These easy pumpkin biscuits are perfect for fall!
- 2/3 cup pumpkin purée
- 3/4 cup milk
- 320 grams all purpose flour (about 2 2/3 cups)
- 4 teaspoons baking powder
- 1 teaspoon baking soda
- 1 teaspoon salt
- 2 teaspoons ground cinnamon
- 1/2 cup (1 stick) COLD unsalted butter, cut into small cubes
- Preheat oven to 450° Fahrenheit. Line a large baking sheet with parchment paper or a nonstick baking mat.
- In a small bowl or measuring cup, whisk together pumpkin purée and milk until you have a smooth mixture. Set aside.
- In a large bowl, stir together flour, baking powder, baking soda, salt, and cinnamon.
- Add cold cubed butter to flour mixture. Use clean hands or a pastry cutter to cut the butter into the dry ingredients until the mixture is coarse, with small chunks of butter throughout. Work quickly so the butter stays cold!
- Pour the pumpkin mixture into your flour mixture. Stir until everything is just combined. The dough shouldn’t be completely smooth – we want to keep lots of butter pieces in there so the biscuits will be nice and flaky.
- Turn biscuit dough out onto a lightly floured surface. Pat it into a disc about 2/3 inch thick, then fold the dough over on itself and pat into shape again. Repeat this process 2-3 times to create additional layers for maximum flakiness.
- Pat dough to about 2/3 inch thickness. Use a 2-inch biscuit cutter to cut the dough into rounds, then place the biscuit rounds on your lined baking sheet.
- Bake at 450° F for 10-15 minutes until lightly browned. Serve immediately with butter and honey.
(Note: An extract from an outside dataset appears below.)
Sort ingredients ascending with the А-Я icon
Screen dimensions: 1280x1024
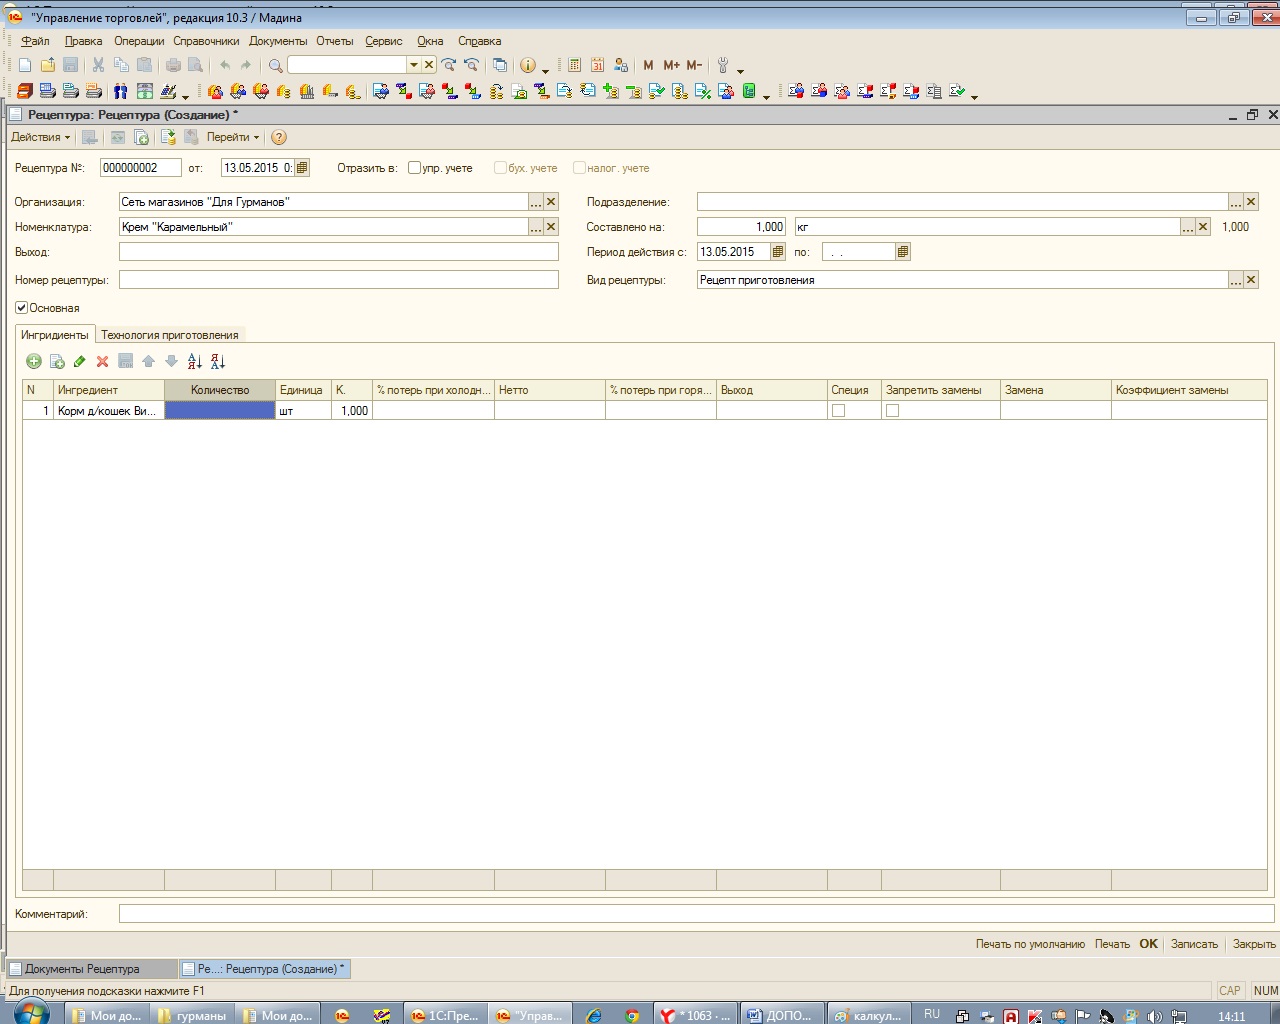pyautogui.click(x=195, y=362)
If your biscuit dough feels too wet, add more flour. The liquid content of pumpkin purée can vary by brand (and by pumpkin!) so don’t be afraid to add a bit of extra flour if your dough looks a bit sticky. Measuring flour by volume (with cups) is also notoriously unreliable; it’s very easy to end up with too much or too little flour when using cup measurements. This is a forgiving dough, though! If it looks a bit sticky, just stir in more flour a Tablespoon at a time until it feels right. Too dry? Add a splash of milk to help it come together.
No biscuit cutter? Turn a drinking glass or small bowl upside down and use it to cut out your biscuit rounds, or pat the biscuit dough into a large square and cut it into thirds top-to-bottom and left-to-right to form 9 evenly-sized squares (see this in action on our herb biscuit recipe).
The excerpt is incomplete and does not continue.